New reports show that Thailand is planning on amending its digital asset law to tighten loose ends on crypto regulation, especially on trading platforms.
The Finance Minister of Thailand, Arkhom Termpittayapaisith, explained in a Bloomberg post that the planned amendment will “bring the central bank to be part of it.” Termpittayapaisith added that Thailand’s Securities and Exchange Commission (SEC) has been tapped to oversee this regulatory revamping. The Commission has the sole mandate to monitor the crypto industry per the current rules passed in 2018.
The move to revamp the crypto regulatory space came after a licensed cryptocurrency exchange in the country, Zipmex Ltd., suspended withdrawals. While Zipmex recently allowed withdrawals again in Thailand, it filed for a moratorium in Singapore.
Explaining that the existing regulatory framework for digital assets “is not clear enough to regulate the industry,” Termpittayapaisith noted:
“Right now, the central bank has no room to enter into the regulatory framework except for notifying that cryptos are not a legal means of payment for goods and services.”

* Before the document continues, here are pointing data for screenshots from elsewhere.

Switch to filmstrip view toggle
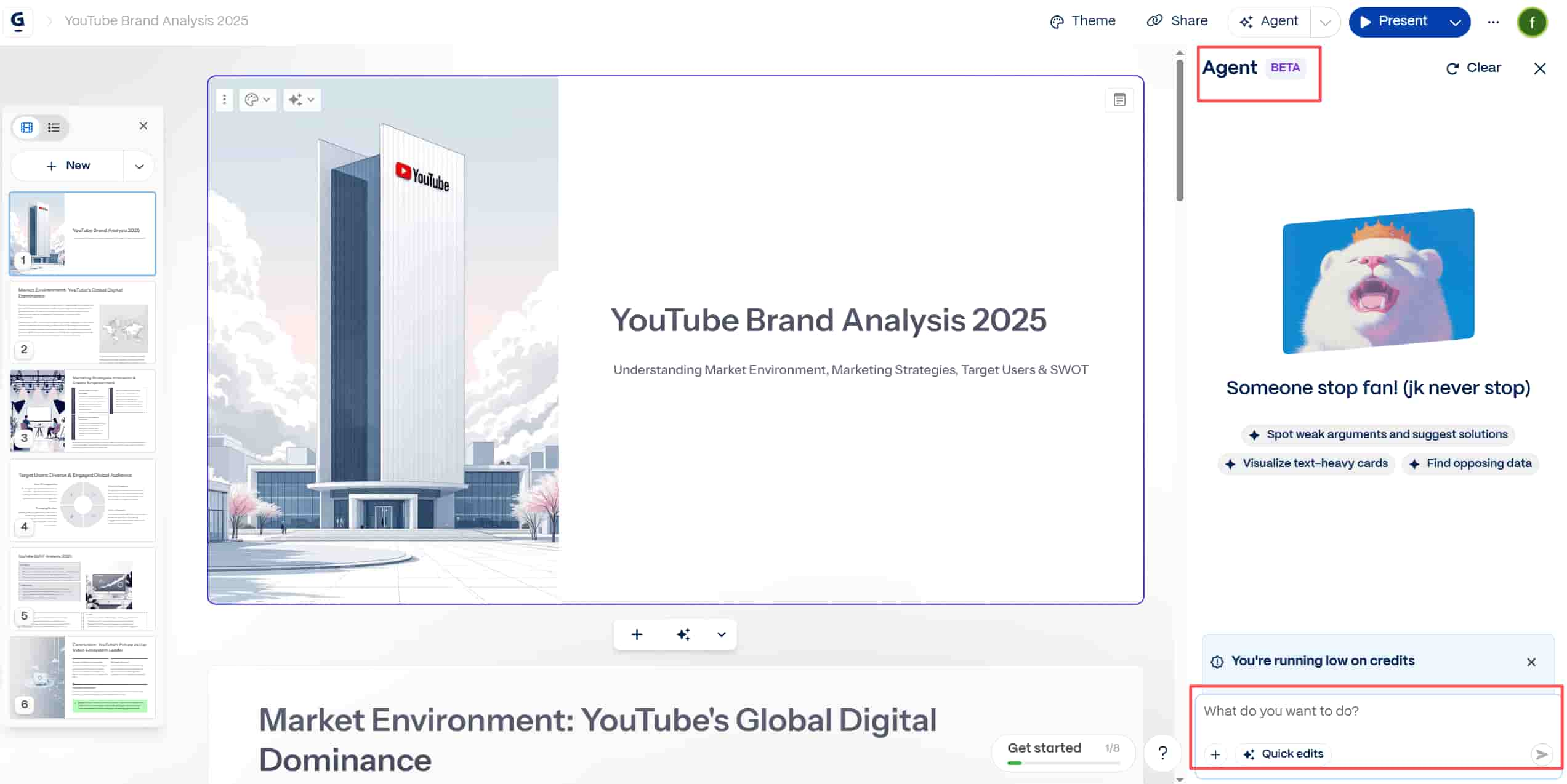The width and height of the screenshot is (1567, 784). tap(27, 127)
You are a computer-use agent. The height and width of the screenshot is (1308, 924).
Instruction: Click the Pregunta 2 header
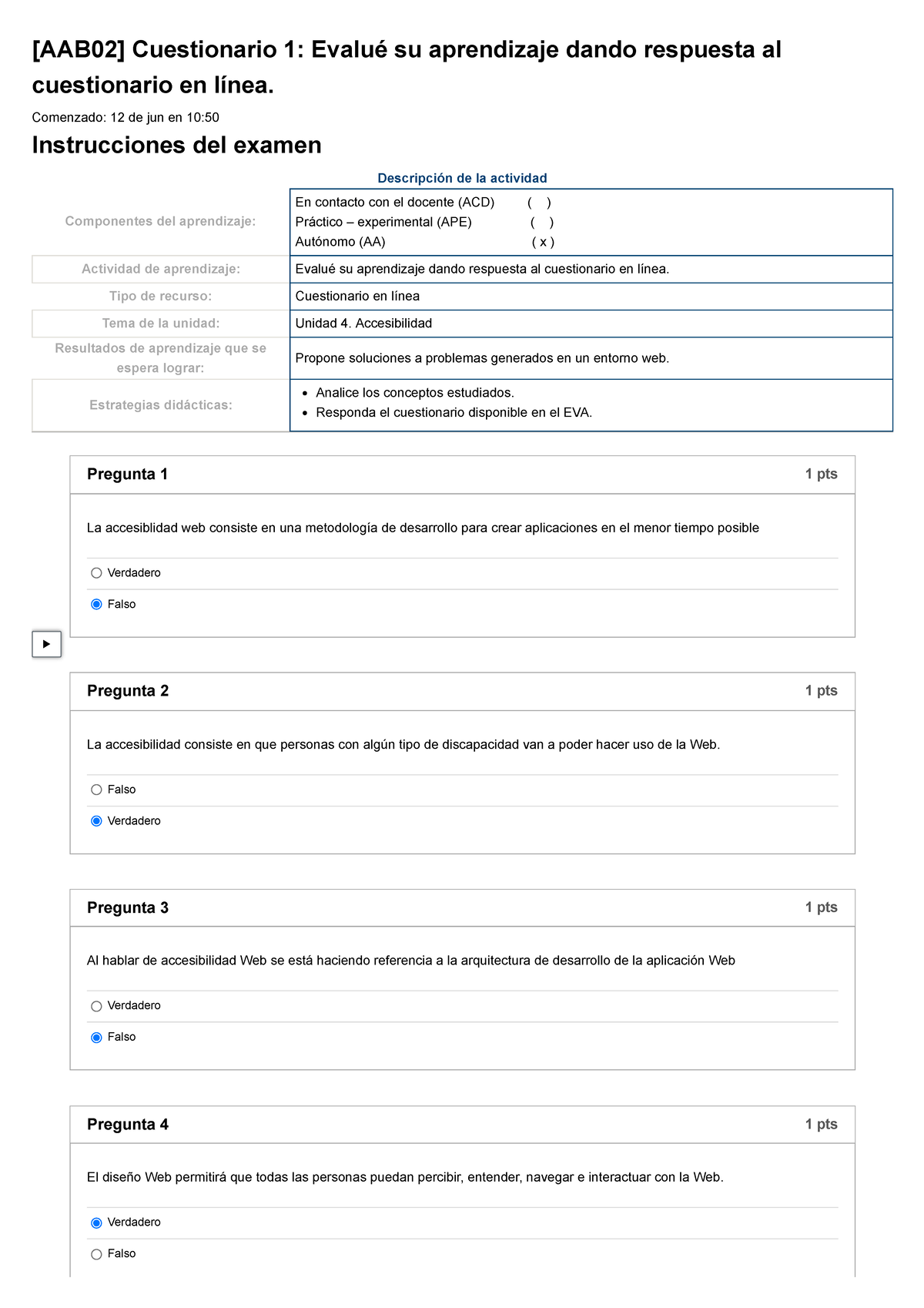click(129, 690)
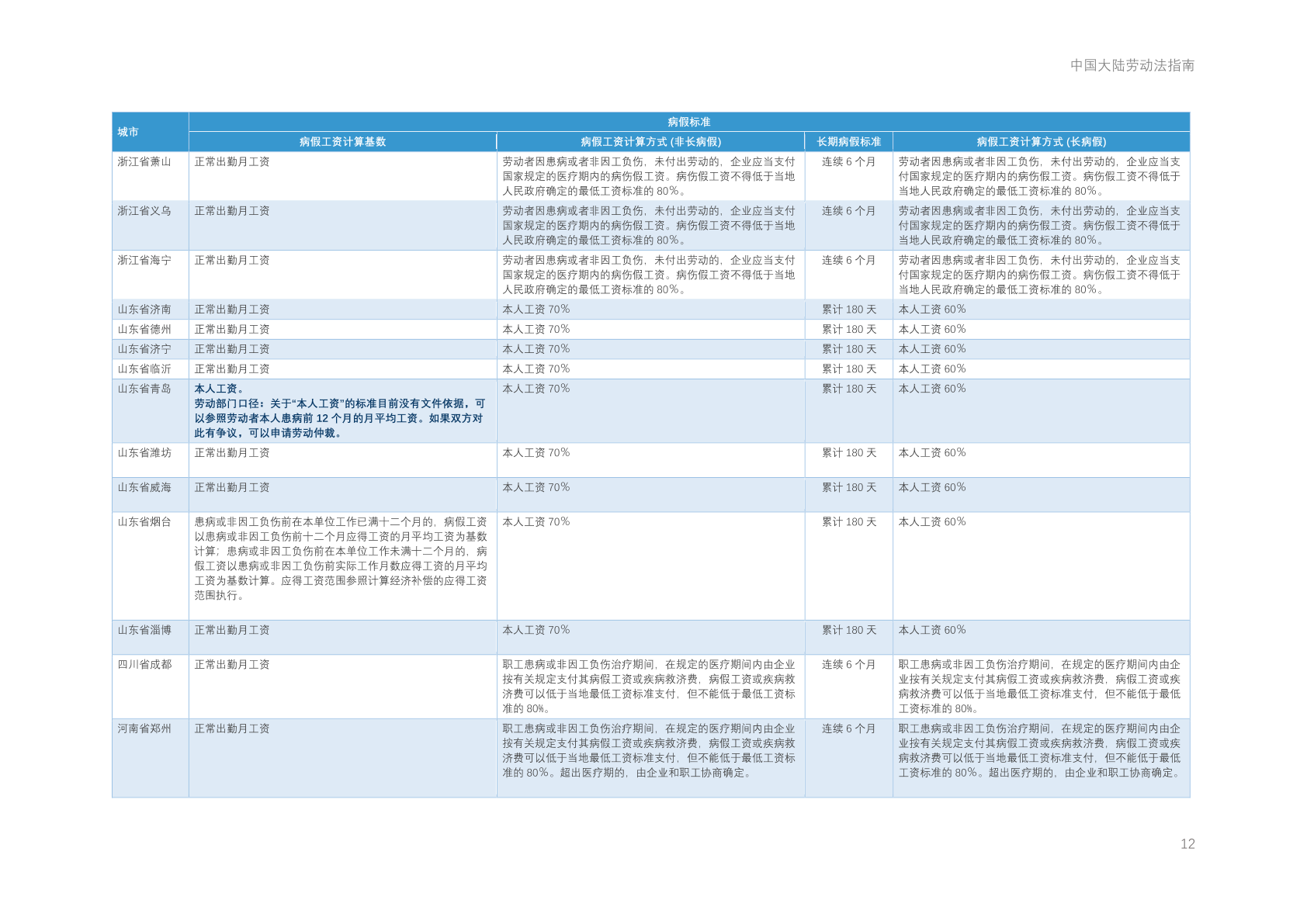Screen dimensions: 1307x924
Task: Select the 病假工资计算方式 (非长病假) header
Action: pyautogui.click(x=650, y=142)
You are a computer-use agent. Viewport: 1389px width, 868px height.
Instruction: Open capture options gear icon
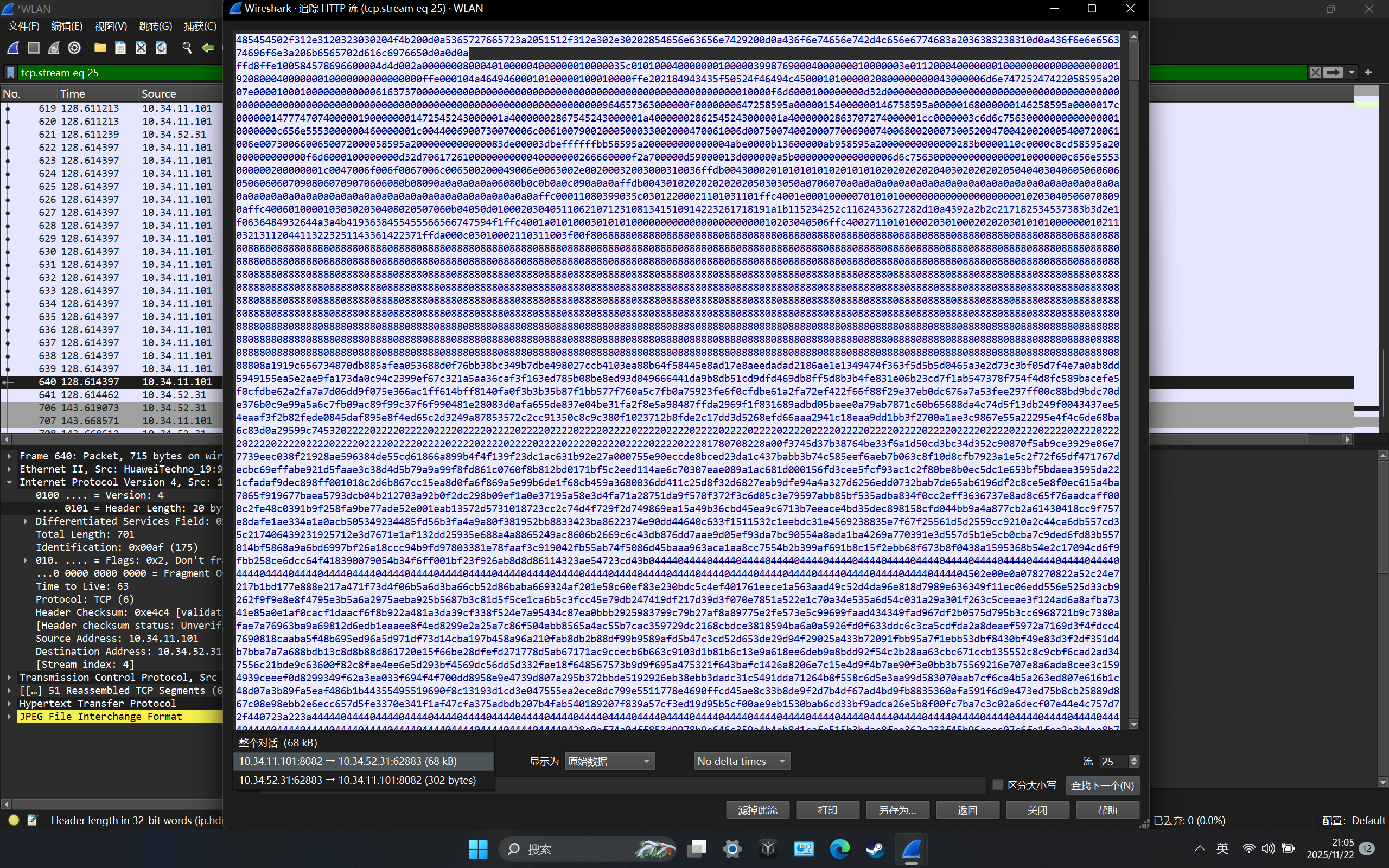click(x=74, y=48)
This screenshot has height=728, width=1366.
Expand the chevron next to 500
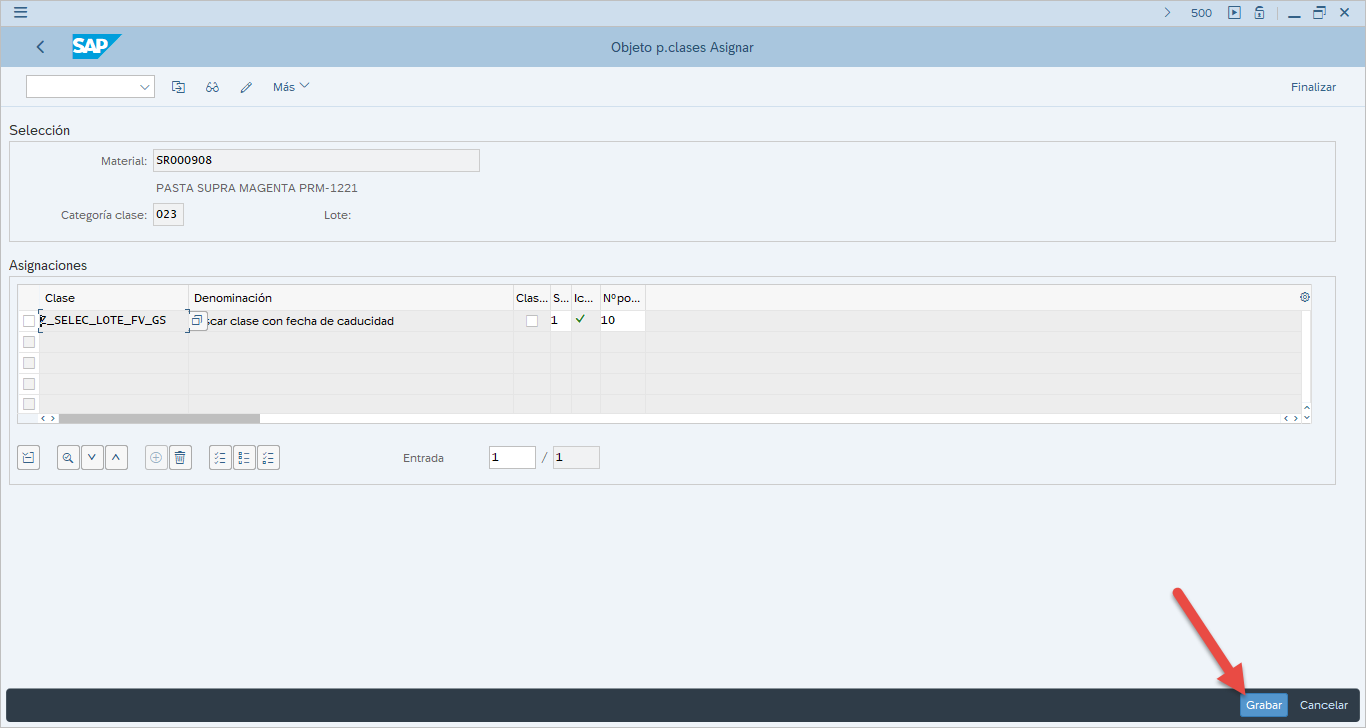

The Crypto Regulatory Space In Thailand
The minister further explained that the reason for implementing stricter crypto regulations is to protect investors better and not stifle innovation or technology. The senior Thai official went on to compare cryptocurrency exchanges with traditional finance platforms. Termpittayapaisith detailed: “For the stock exchange, you have the paper to prove you are the owners. In the digital world, you have nothing except for the consent that you put at the bottom, which people never read,” adding:
“We are trying to protect investors as well as keeping the players in the industry [on] fair terms.”